Quel sera notre prochain Noël ? Difficile de le savoir ! Nous pouvons certainement le souhaiter marqué par la paix, riche en joie et annonciateur de sérénité. Mais il peut aussi être très différent et ressembler davantage à une étable et à une mangeoire qu’à un paradis. Peu importe : l’important est de nous laisser transformer par le mystère de la venue du Verbe dans la chair (cf. Jn 1,14), en demandant à l’Esprit de nous aider à « entendre » cette Parole, qui aura toujours la forme d’un gémissement de nouveau-né, et à accueillir avec foi le Sauveur du monde, qui aura toujours la fragilité et la faiblesse d’un enfant.

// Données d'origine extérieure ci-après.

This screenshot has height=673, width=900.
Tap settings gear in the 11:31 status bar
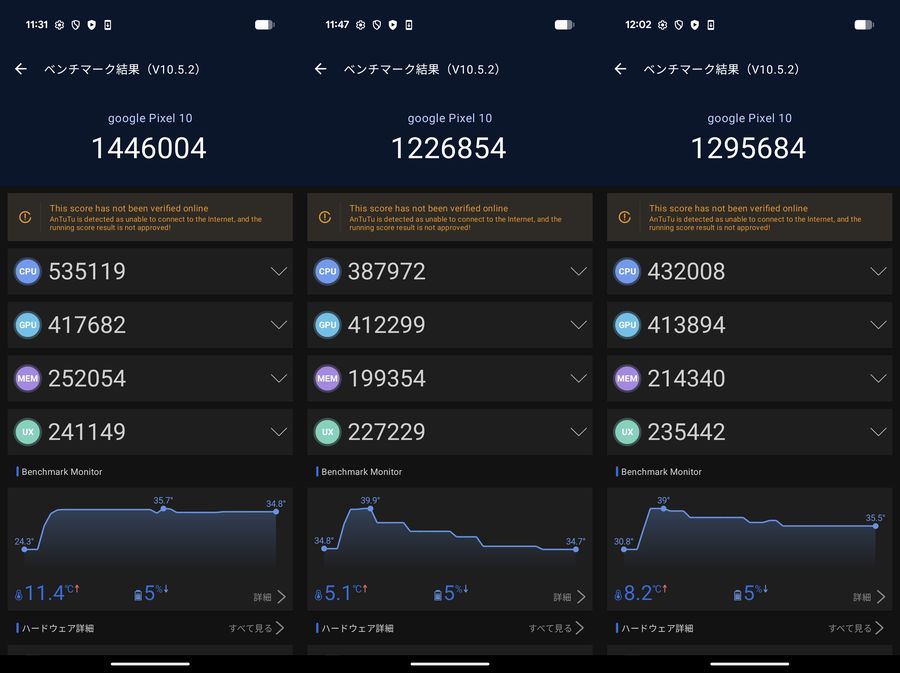tap(60, 25)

Nous terminons cette lettre par un passage éclairant de Dietrich Bonhœffer, pasteur luthérien, martyr du nazisme :

« Dieu n’a pas honte de la bassesse de l’homme, il y entre. [...] Dieu aime ce qui est perdu, ce qui est ignoré, ce qui est insignifiant, ce qui est marginalisé, faible et affligé. Là où les hommes disent « perdu », là il dit « sauvé ». Là où les hommes détournent indifféremment ou hautainement le regard, là il pose son regard plein d’un amour ardent et incomparable. Là où les hommes disent « méprisable », là Dieu exclame « bienheureux ». Là où, dans notre vie, nous nous sommes retrouvés dans une situation où nous ne pouvons qu’avoir honte devant nous-mêmes et devant Dieu, [...] là, Dieu est proche de nous comme jamais auparavant : là, il veut faire irruption dans nos vies, là, il nous fait sentir son se faire proche, afin que nous comprenions le miracle de son amour, de sa proximité et de sa grâce. »

Demandons à Marie de nous aider à accueillir Jésus comme elle l’a accueilli, et demandons à son Fils la grâce de nous laisser transformer par sa venue.

Nous vous souhaitons à tous un joyeux Noël.